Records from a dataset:
▼

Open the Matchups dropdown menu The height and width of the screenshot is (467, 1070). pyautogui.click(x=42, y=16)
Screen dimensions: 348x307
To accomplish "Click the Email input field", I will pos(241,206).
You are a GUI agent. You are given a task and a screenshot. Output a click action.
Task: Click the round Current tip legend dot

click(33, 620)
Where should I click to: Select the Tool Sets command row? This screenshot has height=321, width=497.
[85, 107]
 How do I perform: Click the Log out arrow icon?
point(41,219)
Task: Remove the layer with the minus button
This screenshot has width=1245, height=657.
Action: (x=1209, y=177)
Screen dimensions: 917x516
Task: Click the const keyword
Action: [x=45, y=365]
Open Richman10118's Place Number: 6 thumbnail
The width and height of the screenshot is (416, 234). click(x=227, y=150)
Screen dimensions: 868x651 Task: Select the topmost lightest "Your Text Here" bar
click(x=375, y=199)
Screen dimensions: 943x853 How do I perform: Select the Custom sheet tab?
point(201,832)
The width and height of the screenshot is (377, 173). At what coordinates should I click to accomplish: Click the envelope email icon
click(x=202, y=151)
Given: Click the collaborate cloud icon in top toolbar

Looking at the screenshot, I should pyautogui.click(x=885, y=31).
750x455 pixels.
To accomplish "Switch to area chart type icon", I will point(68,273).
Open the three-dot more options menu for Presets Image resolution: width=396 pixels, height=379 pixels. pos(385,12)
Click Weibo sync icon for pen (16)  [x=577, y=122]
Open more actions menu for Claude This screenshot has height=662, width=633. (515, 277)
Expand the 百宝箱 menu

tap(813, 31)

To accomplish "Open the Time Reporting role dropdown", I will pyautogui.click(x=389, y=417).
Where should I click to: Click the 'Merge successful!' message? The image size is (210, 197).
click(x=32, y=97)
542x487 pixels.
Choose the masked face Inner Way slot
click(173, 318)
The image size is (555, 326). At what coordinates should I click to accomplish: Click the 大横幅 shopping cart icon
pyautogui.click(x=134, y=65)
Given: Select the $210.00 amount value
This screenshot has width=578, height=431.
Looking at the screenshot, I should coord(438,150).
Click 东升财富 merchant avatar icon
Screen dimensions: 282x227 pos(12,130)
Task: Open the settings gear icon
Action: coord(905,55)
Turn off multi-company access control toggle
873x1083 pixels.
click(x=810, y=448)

▲

# About this exercise:
Copy all of the entries above exactly as shown.

# Task answer:
Open the Matchups dropdown menu The height and width of the screenshot is (467, 1070). pyautogui.click(x=42, y=16)
Screen dimensions: 348x307
To accomplish "Click the Email input field", I will pos(241,206).
You are a GUI agent. You are given a task and a screenshot. Output a click action.
Task: Click the round Current tip legend dot

click(33, 620)
Where should I click to: Select the Tool Sets command row? This screenshot has height=321, width=497.
[85, 107]
 How do I perform: Click the Log out arrow icon?
point(41,219)
Task: Remove the layer with the minus button
This screenshot has width=1245, height=657.
Action: (x=1209, y=177)
Screen dimensions: 917x516
Task: Click the const keyword
Action: [x=45, y=365]
Open Richman10118's Place Number: 6 thumbnail
The width and height of the screenshot is (416, 234). click(x=227, y=150)
Screen dimensions: 868x651 Task: Select the topmost lightest "Your Text Here" bar
click(x=375, y=199)
Screen dimensions: 943x853 How do I perform: Select the Custom sheet tab?
point(201,832)
The width and height of the screenshot is (377, 173). At what coordinates should I click to accomplish: Click the envelope email icon
click(x=202, y=151)
Given: Click the collaborate cloud icon in top toolbar

Looking at the screenshot, I should pyautogui.click(x=885, y=31).
750x455 pixels.
To accomplish "Switch to area chart type icon", I will point(68,273).
Open the three-dot more options menu for Presets Image resolution: width=396 pixels, height=379 pixels. pos(385,12)
Click Weibo sync icon for pen (16)  [x=577, y=122]
Open more actions menu for Claude This screenshot has height=662, width=633. (515, 277)
Expand the 百宝箱 menu

tap(813, 31)

To accomplish "Open the Time Reporting role dropdown", I will pyautogui.click(x=389, y=417).
Where should I click to: Click the 'Merge successful!' message? The image size is (210, 197).
click(x=32, y=97)
542x487 pixels.
Choose the masked face Inner Way slot
click(173, 318)
The image size is (555, 326). At what coordinates should I click to accomplish: Click the 大横幅 shopping cart icon
pyautogui.click(x=134, y=65)
Given: Select the $210.00 amount value
This screenshot has width=578, height=431.
Looking at the screenshot, I should coord(438,150).
Click 东升财富 merchant avatar icon
Screen dimensions: 282x227 pos(12,130)
Task: Open the settings gear icon
Action: coord(905,55)
Turn off multi-company access control toggle
873x1083 pixels.
click(x=810, y=448)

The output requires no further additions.